List of tasks:
1. According to the passage on vectors, when was APL invented?
2. From the passage on vectors, list the purposes it names after the word "like" in its first sentence.
3. Please carry the passage on vectors forward from its last sentence.

Page extract:
After encoding these vectors can be used for training neural networks that can be used to make predictions, analyze and categorize data, and zillions of other purposes like asset tracking, environmental monitoring, industrial automation, and autonomous vehicles, to name a few.
AI/ML has taken off because once you convert raw data into vectors you can unleash the power of all sorts of algorithms for supervised learning or reinforcement learning that work well on numbers but wouldn’t know what to do with raw text or images or transactional data, or time series.
So the broad recipe AI/ML applications have used is this:
Convert all sorts of data into vectors.
Use vector space to process huge amounts of data in an incredibly scalable manner..
Automate the process of using vectors.
Use powerful algorithms and techniques such as to find patterns in the vectors and build models for prediction, categorization, and many other purposes.
Build applications based on all this power to do useful things.
If you notice, this recipe doesn’t mention AI/ML at all.
But when people think of vectors now, they almost always think of the way they are used in AI/ML applications, and that’s a mistake.
The Power of Vectors Beyond AI/ML
The idea of using vectors as a way to model applications has been around for a long time. APL, an array processing language that was also used for vectors was invented in the late 1950s. There are many others and now that AI/ML has drawn interest to vectors, a whole new generation of vector databases and vector processing technology has cropped up.
Our efforts started 23 years ago when we created the KDB+ vector database, and we continue to innovate every week.
At KX, we found that the recipe mentioned above could build applications in arenas where there was a huge amount of data that had to be processed in real time to support high value decisions.
Here’s how we applied the recipe to a variety of domains.
Financial Services
KX converted time series data into vectors, added a variety of other metadata also encoded as vectors, and were able to create applications that could handle huge amounts of data, process streams of data, create real-time applications, all with super low latency.

Given data:
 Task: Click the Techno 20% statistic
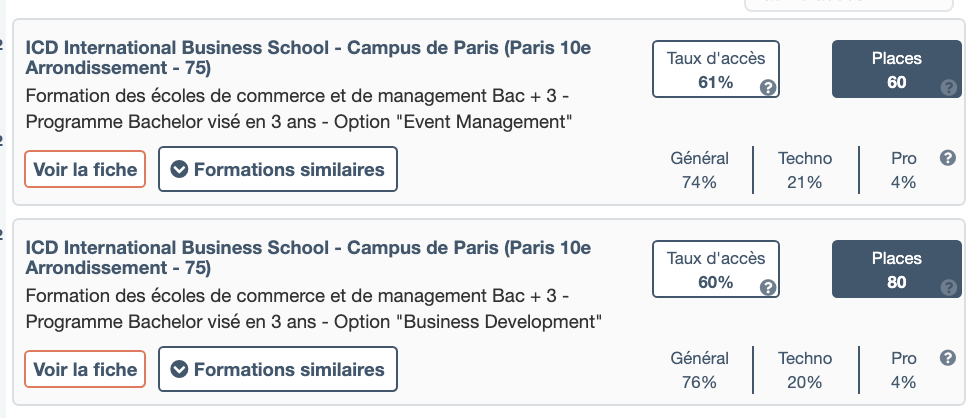805,370
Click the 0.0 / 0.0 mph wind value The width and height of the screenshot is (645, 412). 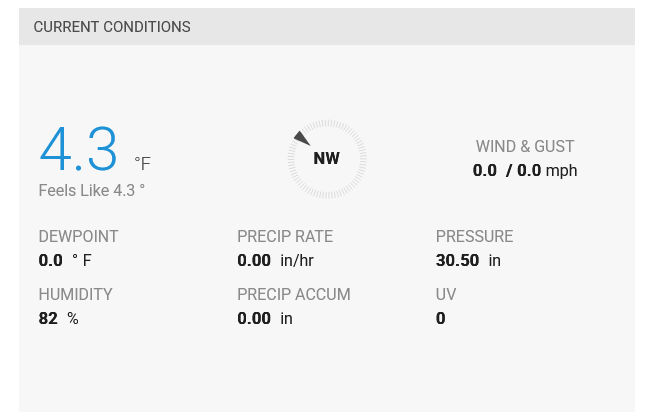(525, 171)
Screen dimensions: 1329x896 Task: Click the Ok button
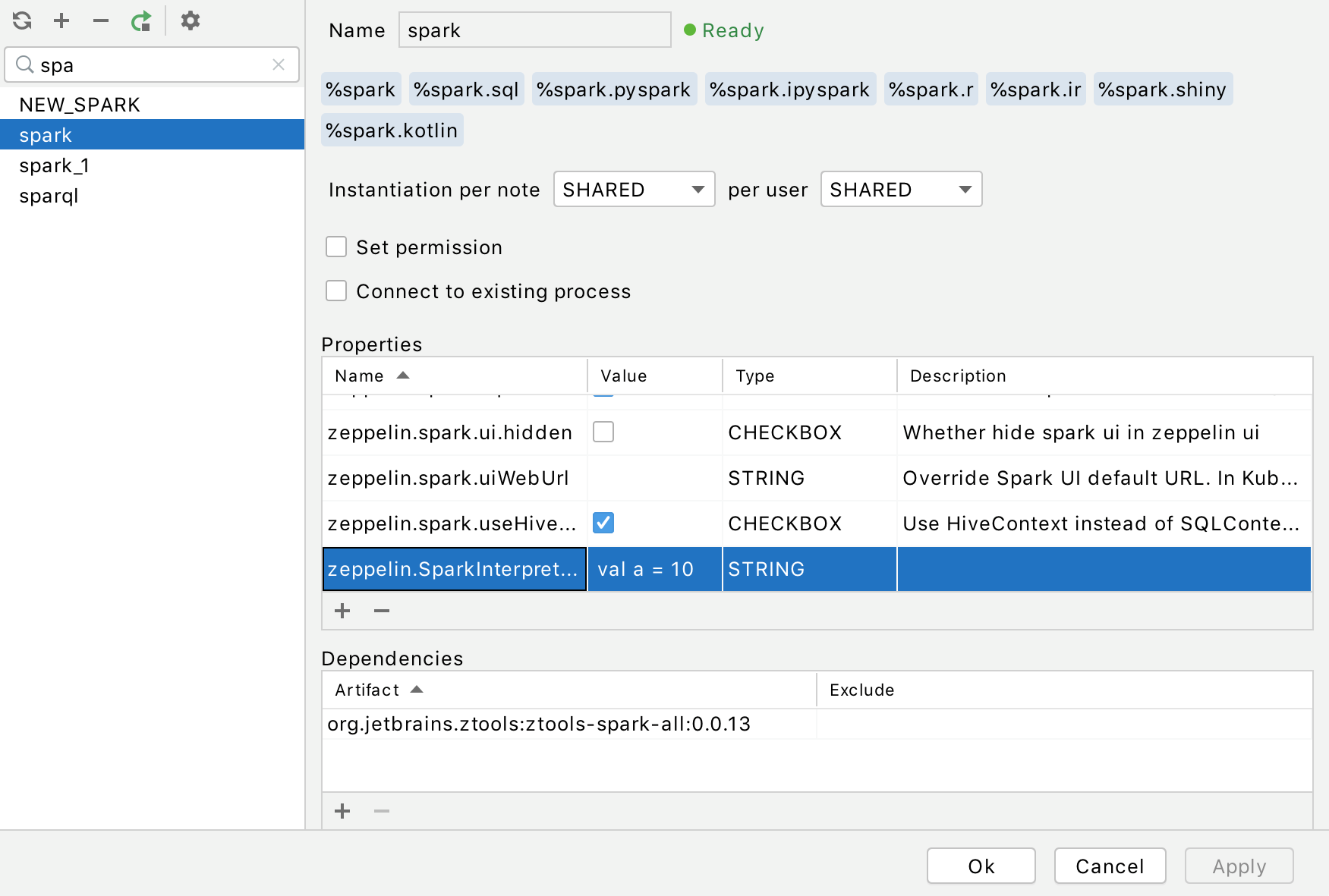point(981,866)
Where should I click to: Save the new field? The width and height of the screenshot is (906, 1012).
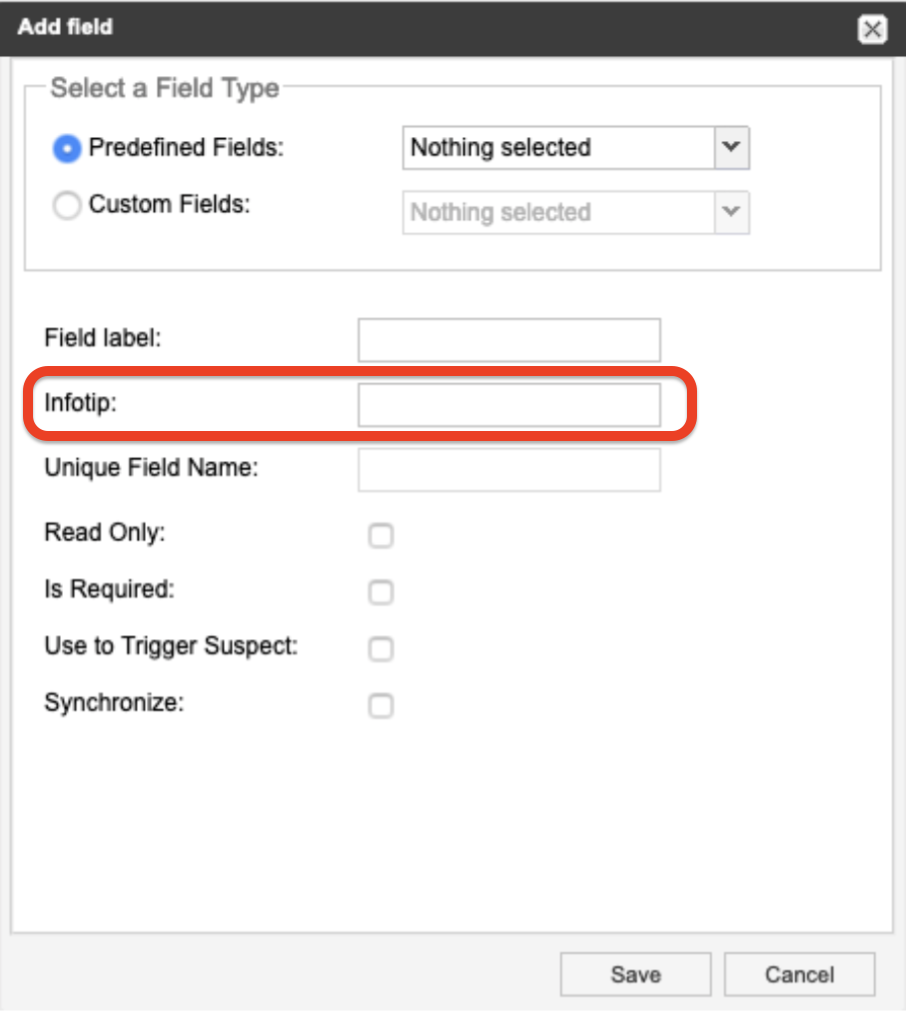[636, 974]
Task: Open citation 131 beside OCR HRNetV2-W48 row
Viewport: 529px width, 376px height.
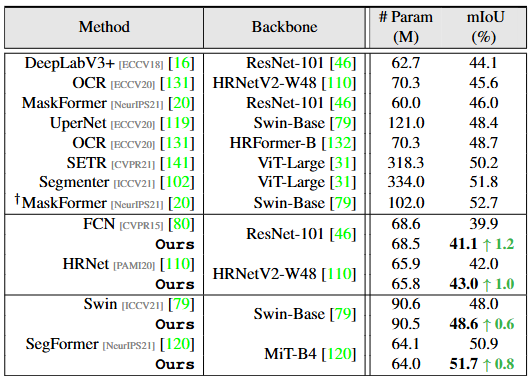Action: point(177,83)
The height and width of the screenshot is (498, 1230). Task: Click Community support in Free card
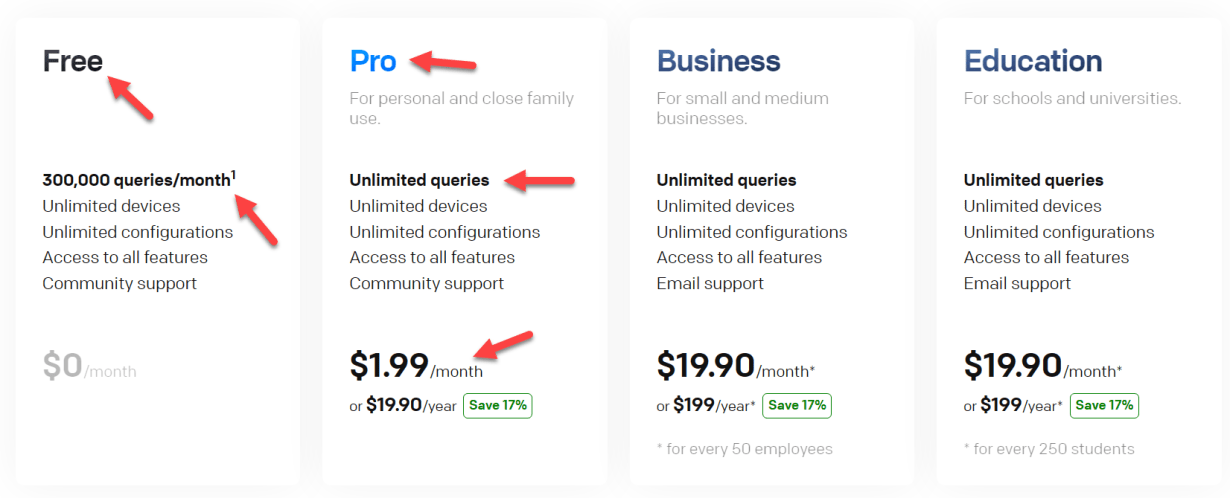click(x=119, y=283)
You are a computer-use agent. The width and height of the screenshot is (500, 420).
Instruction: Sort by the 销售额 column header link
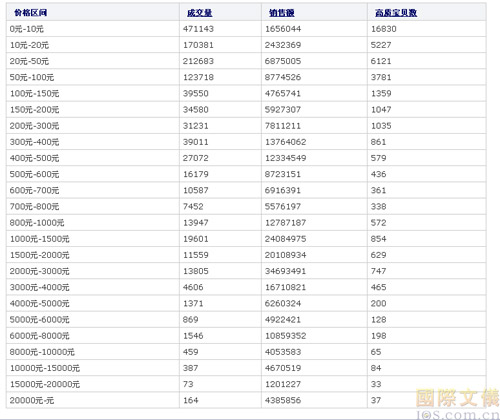pyautogui.click(x=282, y=13)
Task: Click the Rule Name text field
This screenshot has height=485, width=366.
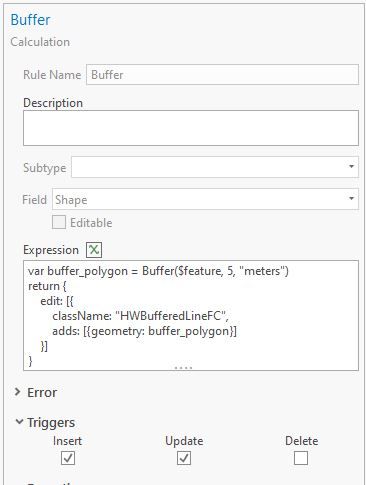Action: coord(222,75)
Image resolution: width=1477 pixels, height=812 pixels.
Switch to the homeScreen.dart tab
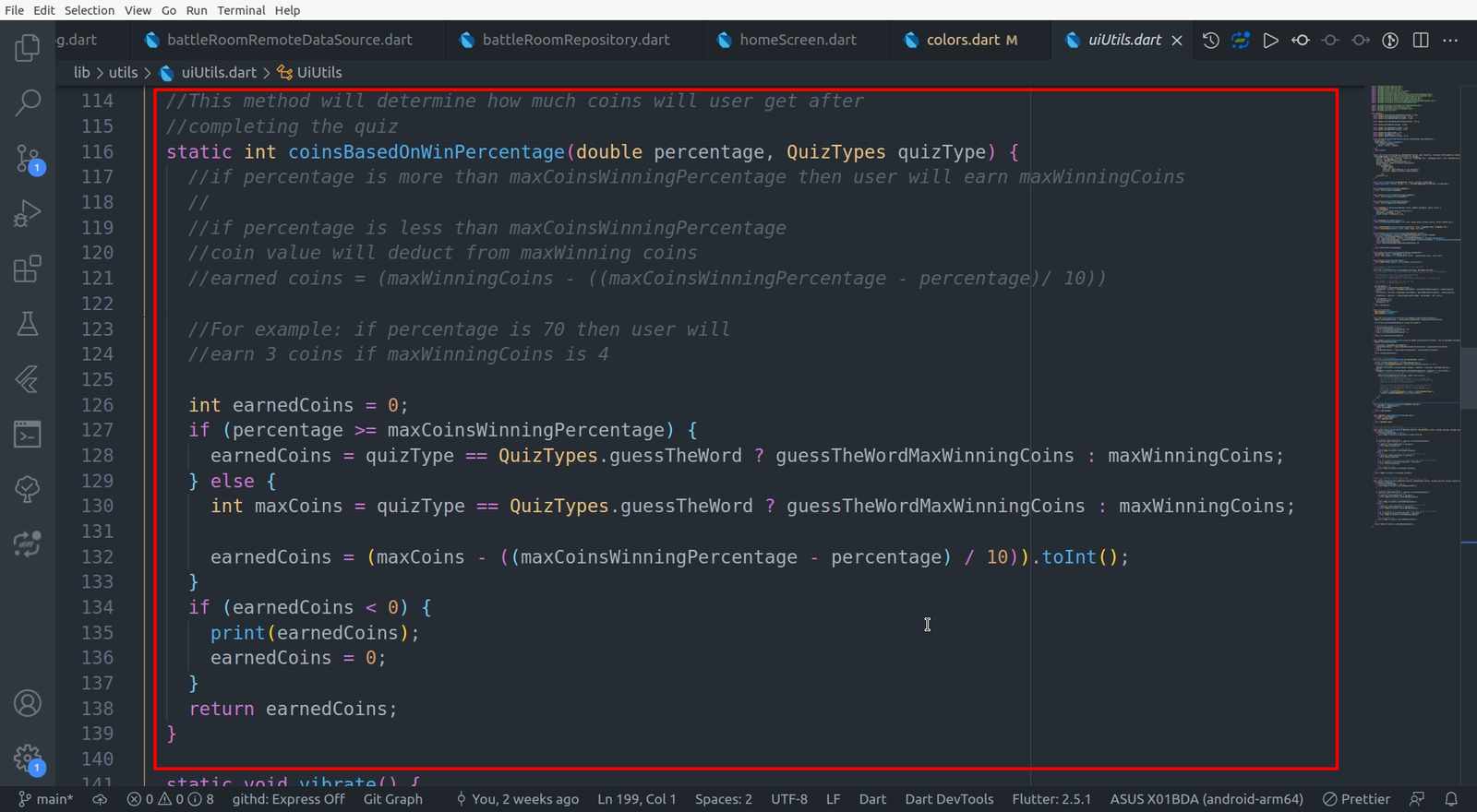point(798,40)
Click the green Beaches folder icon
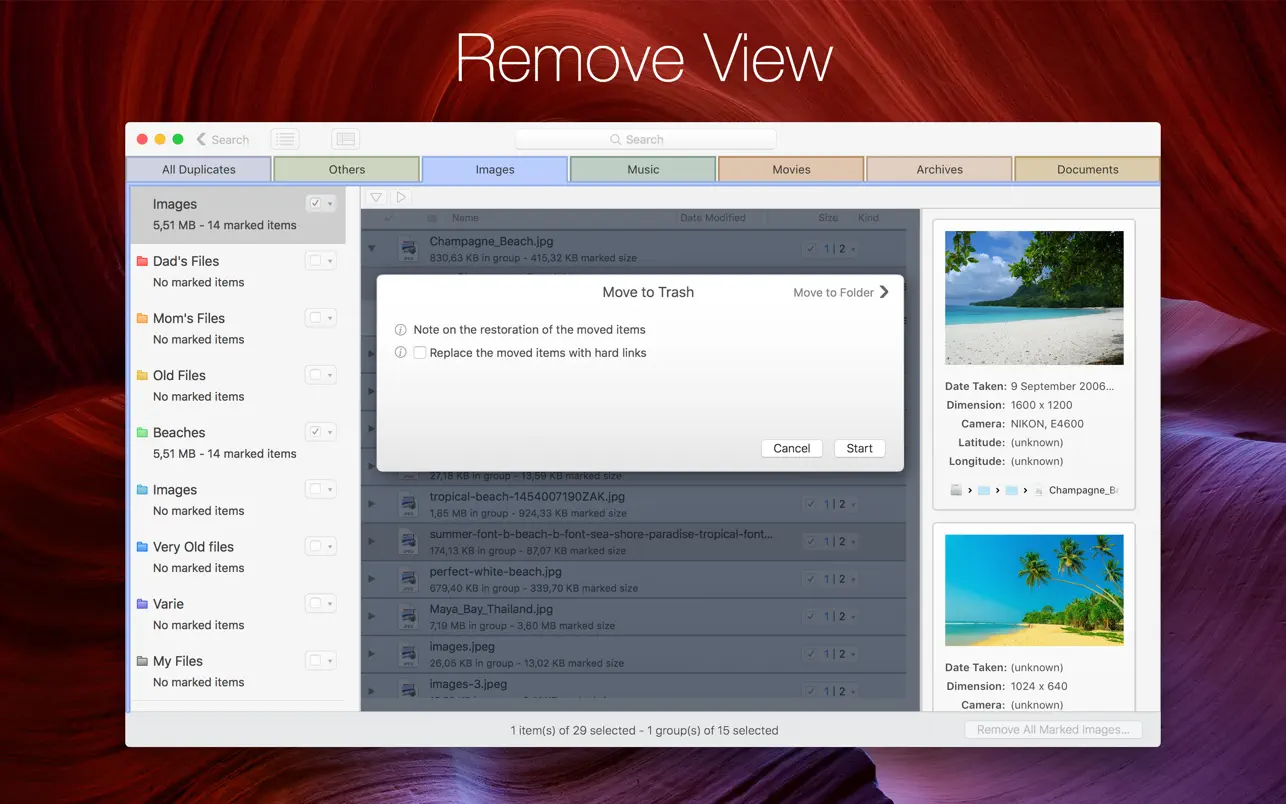1286x804 pixels. [x=142, y=433]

Results of the tasks:
1. In the late 1950s.

2. Asset tracking, environmental monitoring, industrial automation, and autonomous vehicles.

3.
The result is that the KDB database is now used by all of the top 50 investment banks and is a linchpin of both the sell- and buy-side infrastructure for algorithmic trading, risk analysis and management, and portfolio optimization.
Life Sciences
Speeding up clinical trials and assembling and using huge amounts of data in drug discovery can result in ROI measured in billions of dollars. Through a partnership with KX, Syneos, a company focused on creating integrated biopharmaceutical solutions, converted vast arrays of clinical trial data to vectors with a time-index. The vectors allowed huge amounts of data to be processed quickly, speeding the work of researchers, but also made it easier to assemble collections of relevant data and identify sequences that lead to interesting outcomes such as:
Creating a date timehouse to help customers address complex healthcare decisions.
Improving the quality of analysis for drug trial site selection.
Improving clinical trial efficiency, reducing the costs and speeding time to market for life-changing therapies for patients.
At KX we love vectors because they enabled us to build a great business for companies that had huge amounts of data to be processed in real time. Time-series and streaming applications proved very friendly to our model.
Along the way we learned how to:
Map all sorts of data into vectors including time series.
Connect vectors with all sorts of data structured and unstructured data.
Use the Python or KX’s Q language to squish the stack and do ETL, data engineering, analytics, streaming, and application logic in one platform.
Handle huge data volumes at scale
Now that the whole world is learning vectors are cool for AI/ML, we want to make sure that mastery of vectors has the biggest possible payoff.